## PROBLEM STATEMENT
Make an exact copy of the lines from the one holding "Given: Click the" through the end of the entries below, both ends kept, and of nothing else. Exclude pictures.
Segment Start: MATERIAL SUPPLIED
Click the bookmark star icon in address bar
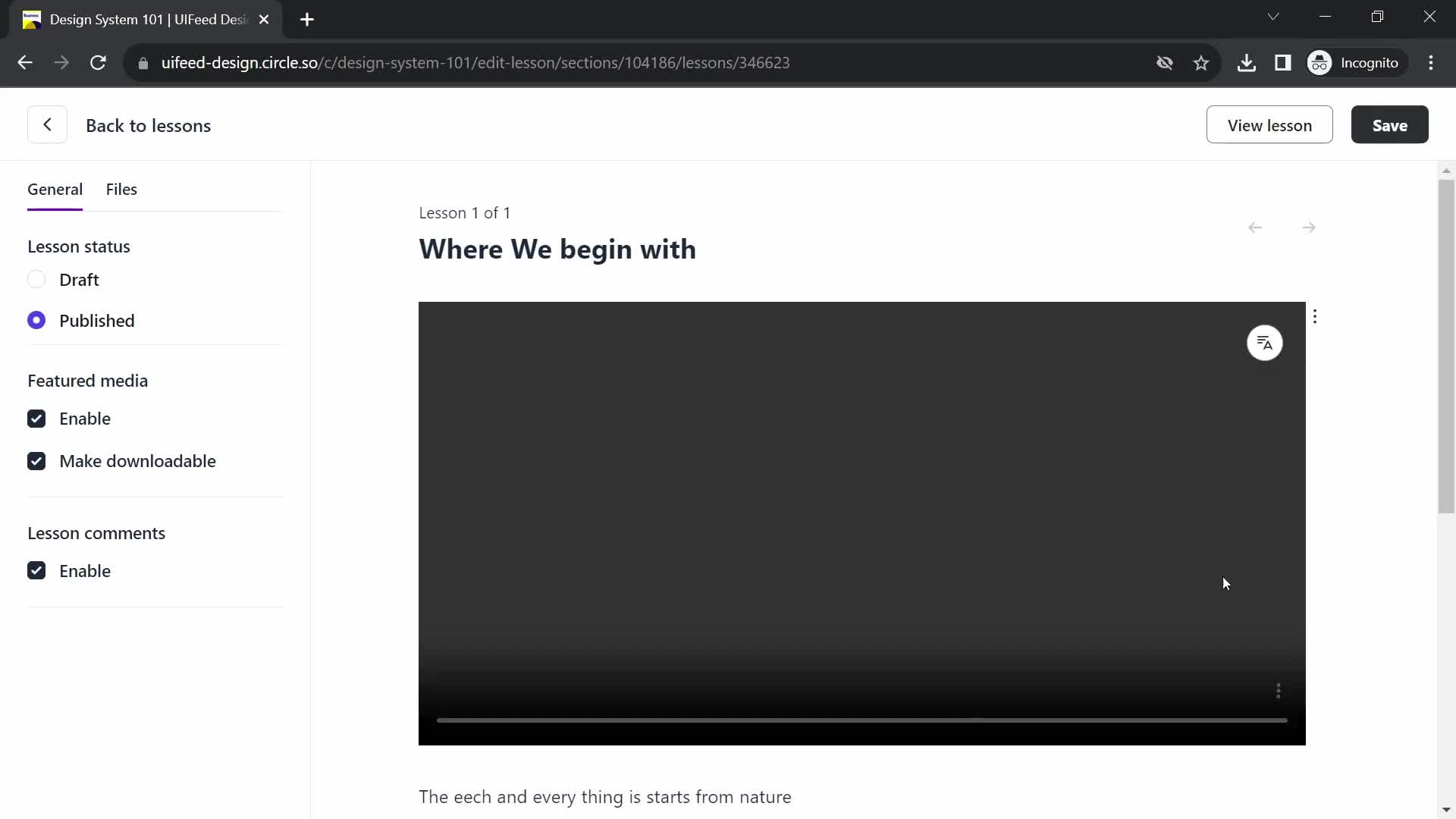 (1201, 62)
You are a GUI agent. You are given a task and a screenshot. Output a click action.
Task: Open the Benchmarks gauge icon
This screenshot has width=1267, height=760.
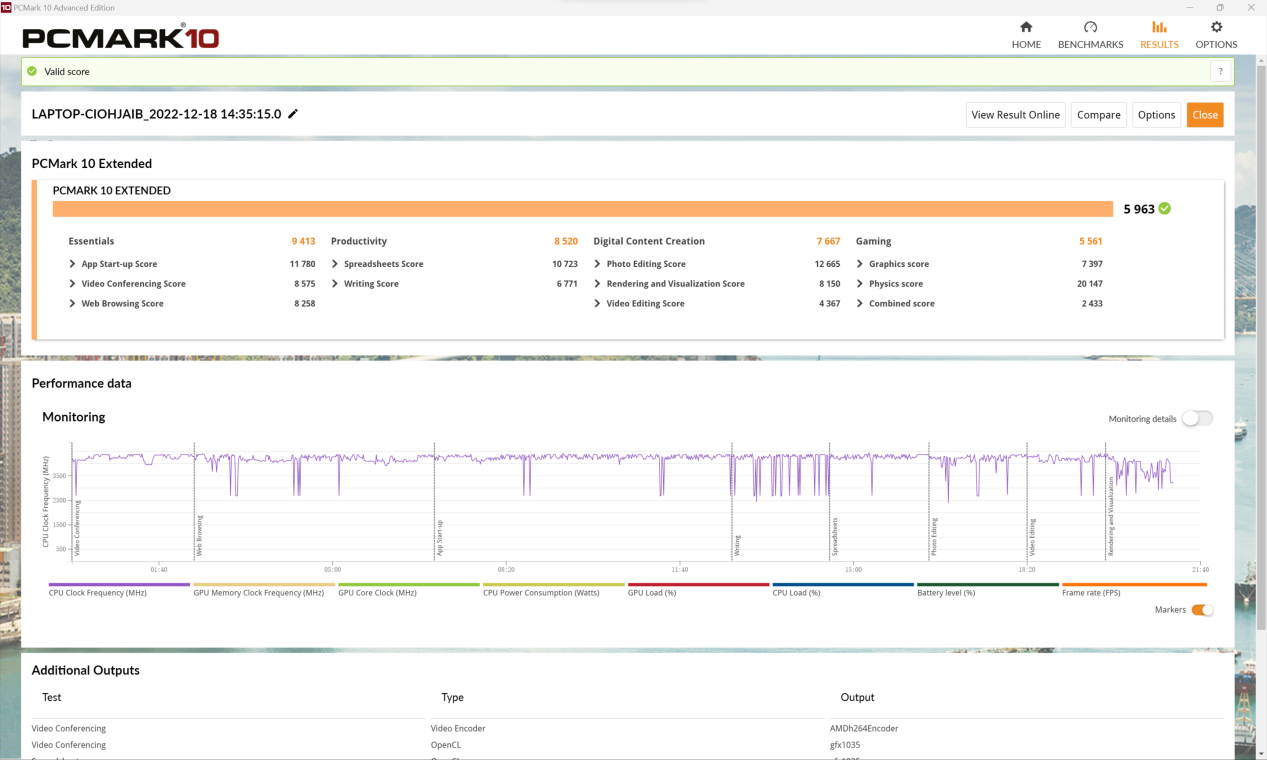pyautogui.click(x=1090, y=28)
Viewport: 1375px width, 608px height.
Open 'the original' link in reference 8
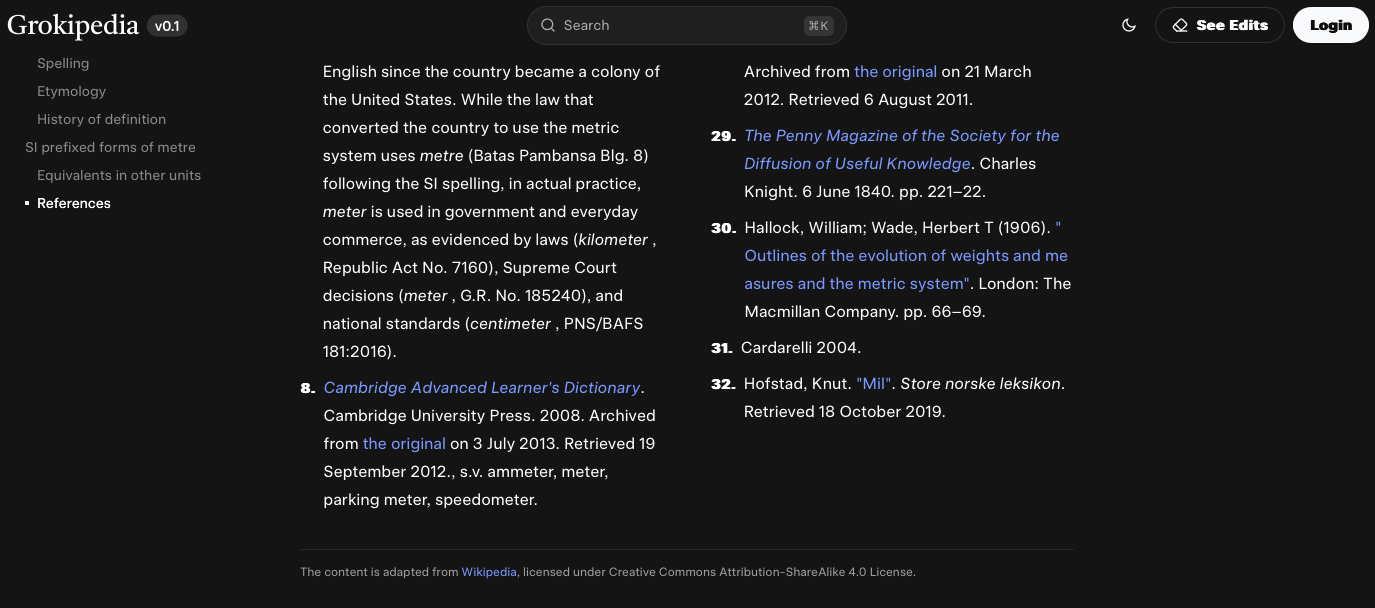404,443
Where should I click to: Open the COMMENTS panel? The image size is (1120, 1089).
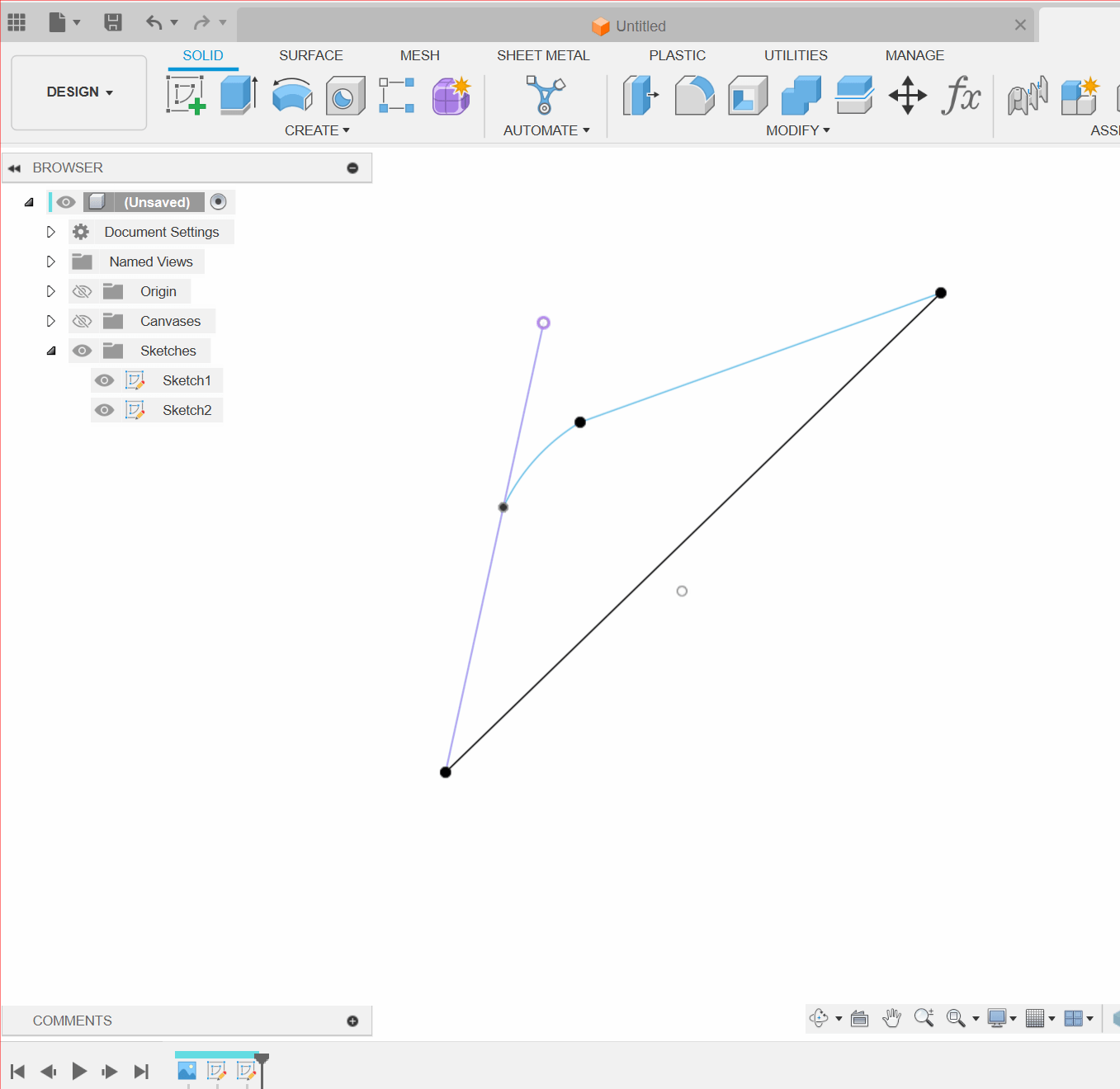pos(72,1021)
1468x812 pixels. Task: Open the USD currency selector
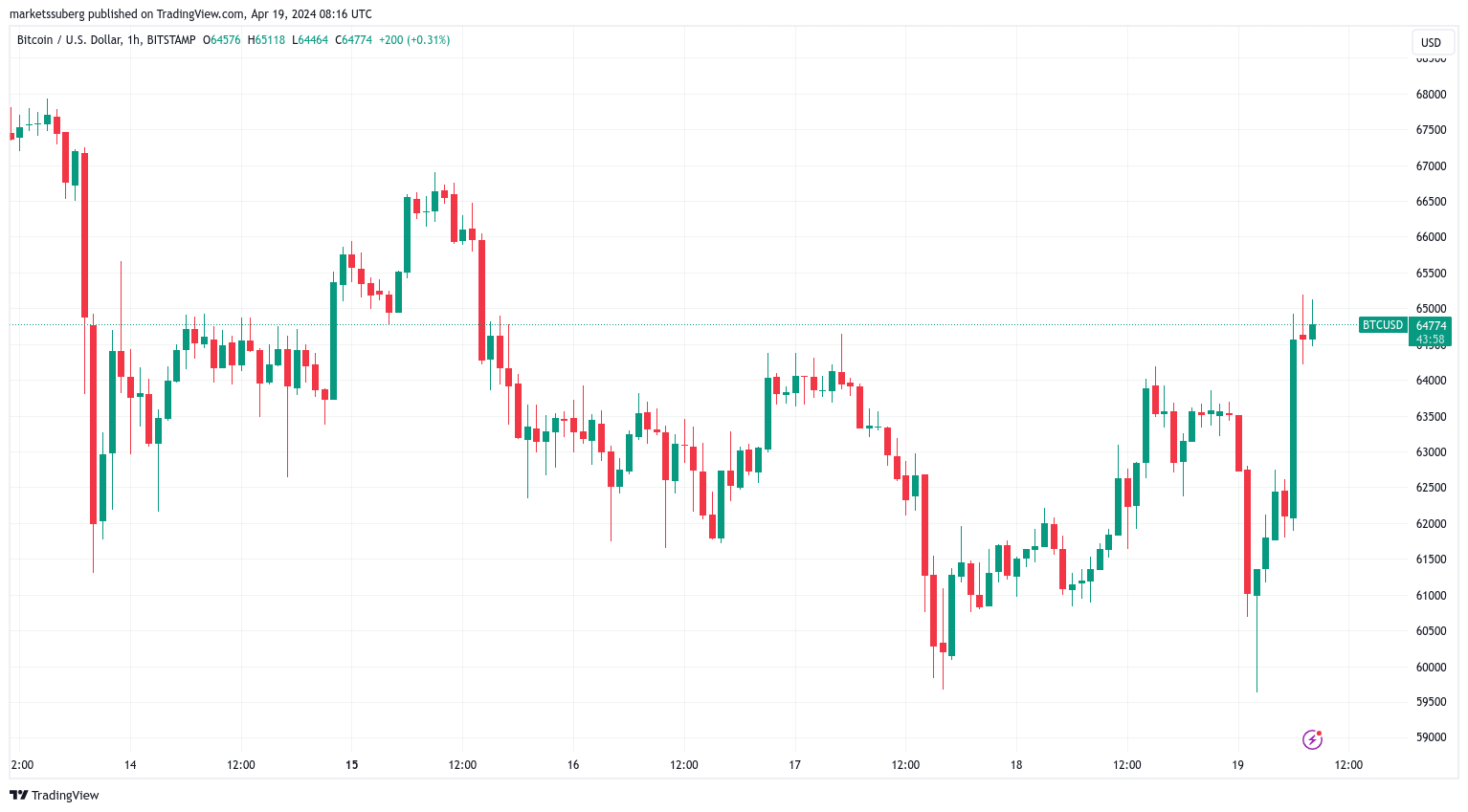1431,42

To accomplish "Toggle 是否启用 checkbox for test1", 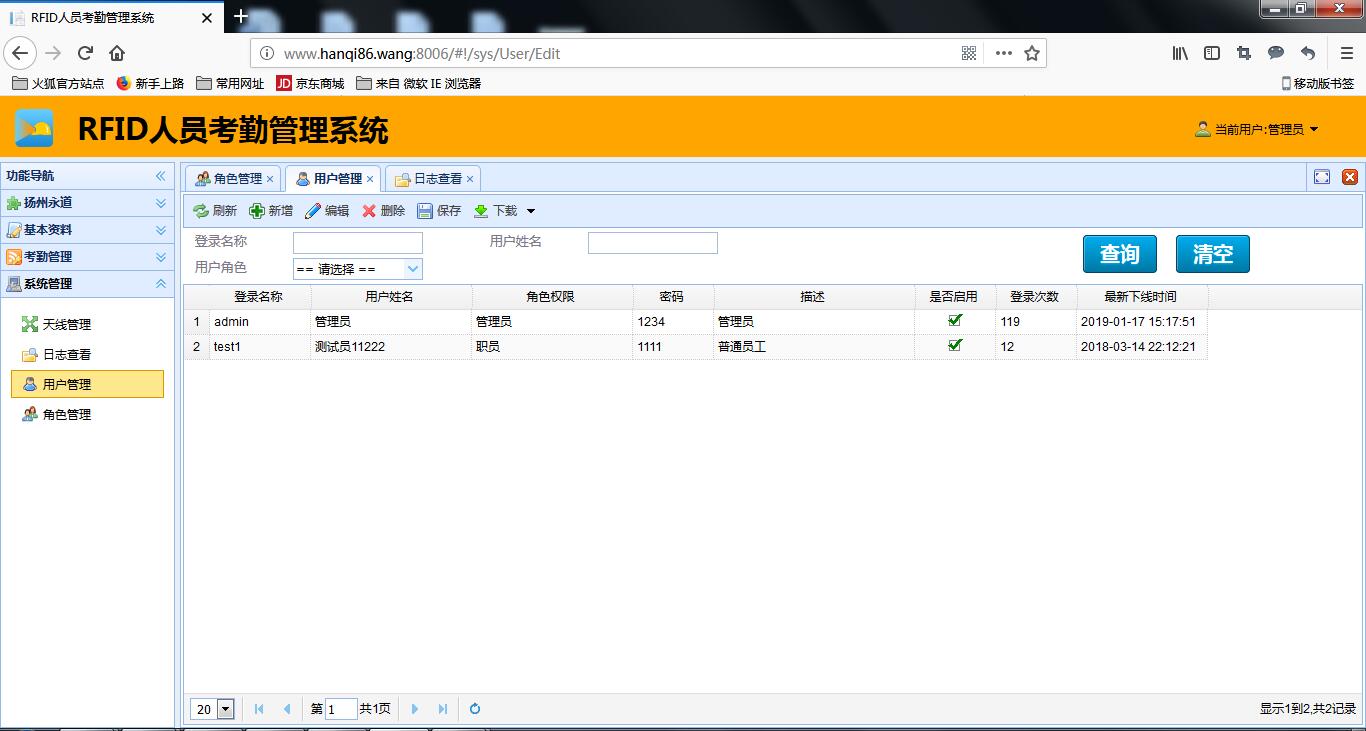I will [955, 346].
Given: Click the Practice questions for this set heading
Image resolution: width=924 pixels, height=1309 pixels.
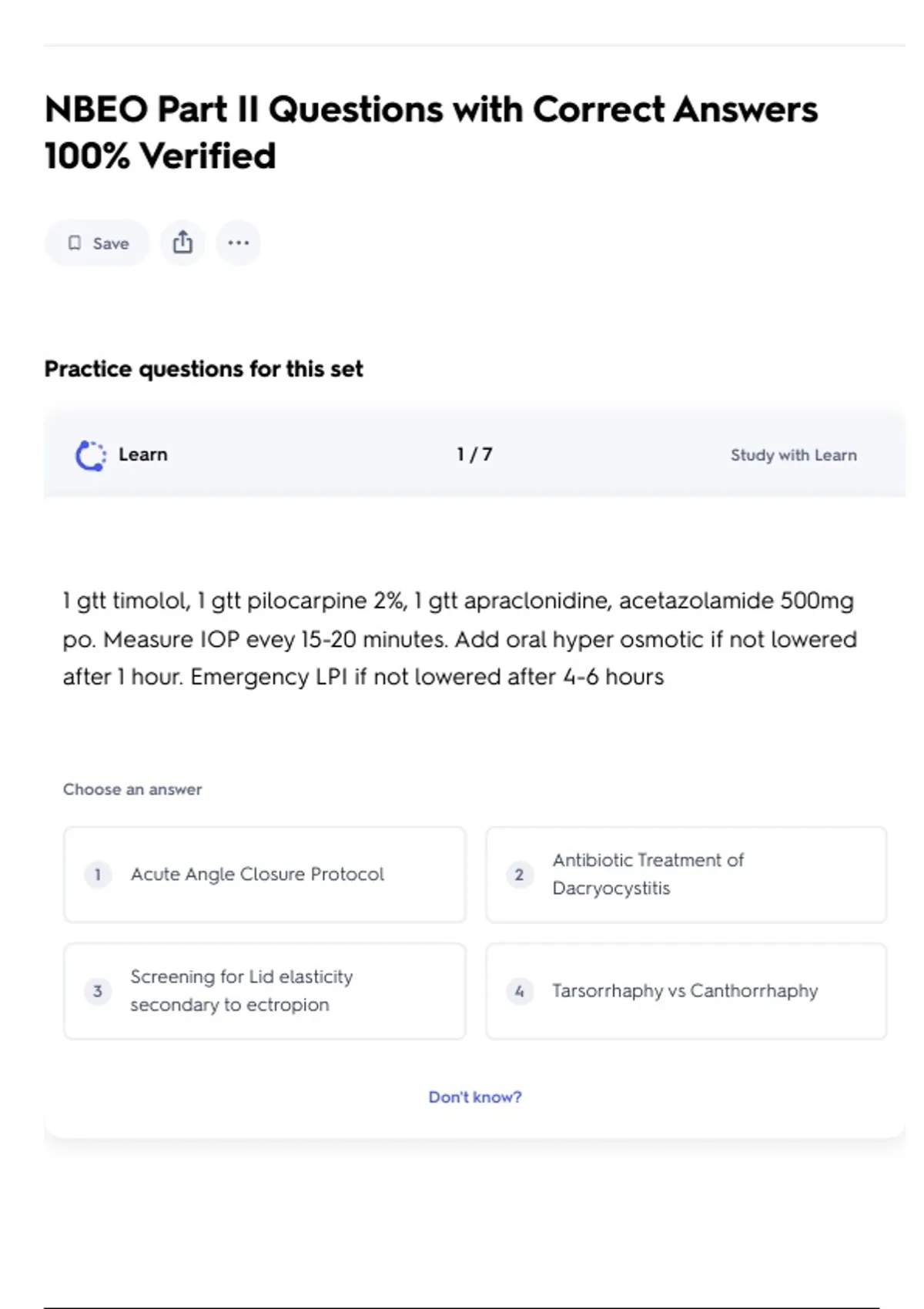Looking at the screenshot, I should pyautogui.click(x=203, y=369).
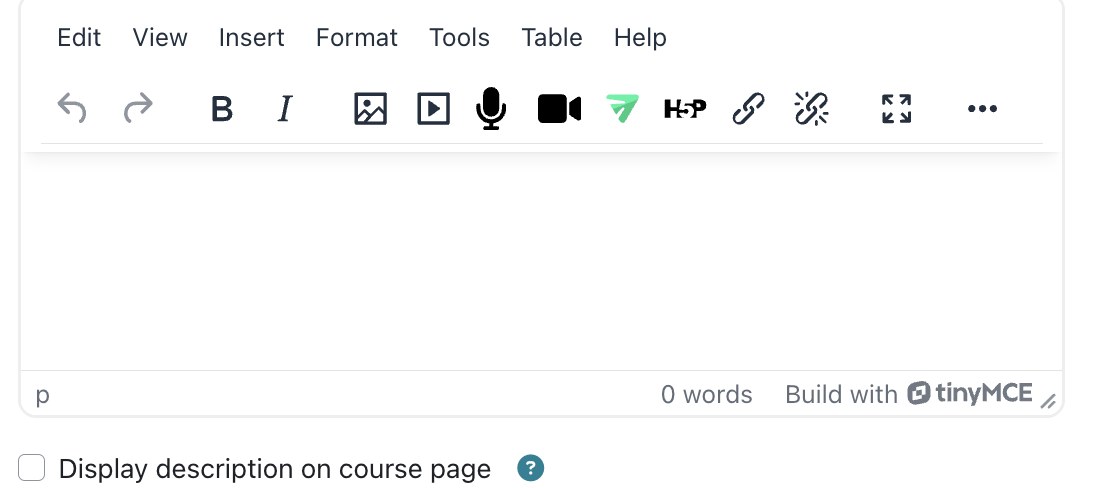Viewport: 1098px width, 488px height.
Task: Redo the last action
Action: (x=138, y=109)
Segment End: MATERIAL SUPPLIED
## COMPLETED EXERCISE
Given: Click the Practice questions for this set heading
Image resolution: width=924 pixels, height=1309 pixels.
Looking at the screenshot, I should pyautogui.click(x=203, y=369).
Viewport: 1098px width, 488px height.
Task: Redo the last action
Action: (x=138, y=109)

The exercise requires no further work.